RE: Section 3.11 and 3.1422 Feb 2021 08:13
What are you talking about. The document publishes the SNG001 lancet data which were very good. The below is taken straight from your link!
"Monk et al. 2020 published results from randomised, double-blind, placebo- controlled, phase 2 pilot trial at nine UK sites (NCT04385095) [106]. 101 COVId-19 hospitalized adult patients were randomly assigned (1:1) to receive inhaled nebulised interferon beta-1a (SNG001) (6 MIU) or placebo by inhalation via a mouthpiece daily for 14 days. 66 (67%) patients required oxygen
supplementation at baseline: 29 in the placebo group and 37 in the SNG001 group.

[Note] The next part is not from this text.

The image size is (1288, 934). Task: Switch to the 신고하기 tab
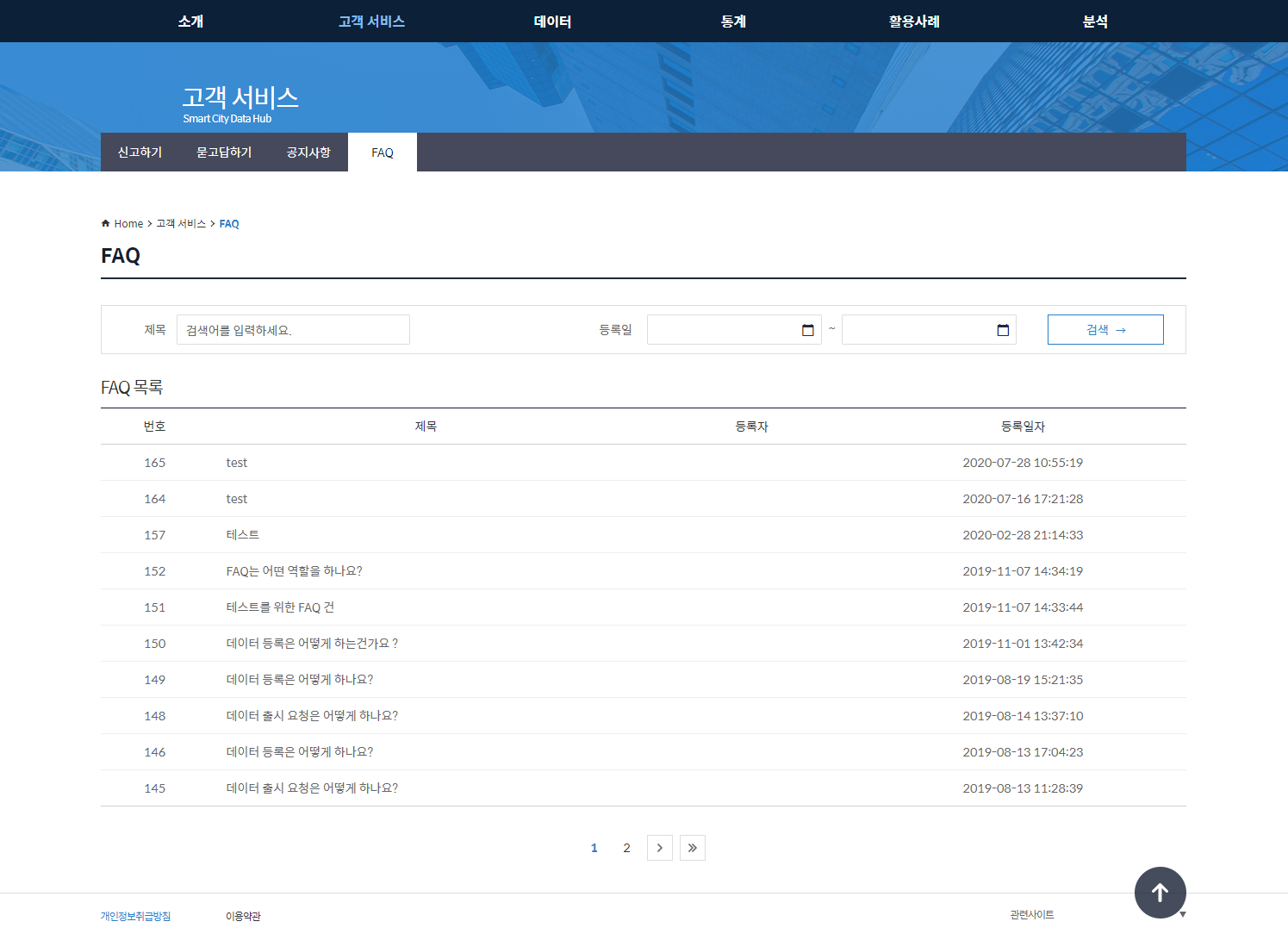click(x=140, y=153)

Patients receiving SNG001 had greater odds of improvement on the OSCI scale (odds ratio 2·32 [95% CI 1·07–5·04]; p=0·033) on day 15 or 16 and were more likely than those receiving placebo to recover to an OSCI score of 1 (no limitation of activities) during treatment (hazard ratio 2·19 [95% CI 1·03– 4·69]; p=0·043). No significant difference was found between treatment groups in the odds of hospital discharge by day 28: 39 (81%) of 48 patients had been discharged in the nebulised interferon beta-1a group compared with 36 (75%) of 48 in the placebo group (OR 1·84 [95% CI 0·64–5·29]; p=0·26). There was no significant difference between treatment groups in the odds of intubation or the time to intubation or death. SNG001 was well tolerated: the most frequently reported treatment-emergent adverse event was headache (seven [15%] patients in the SNG001 group and five [10%] in the placebo group). There were three deaths in the placebo group and none in the SNG001 group."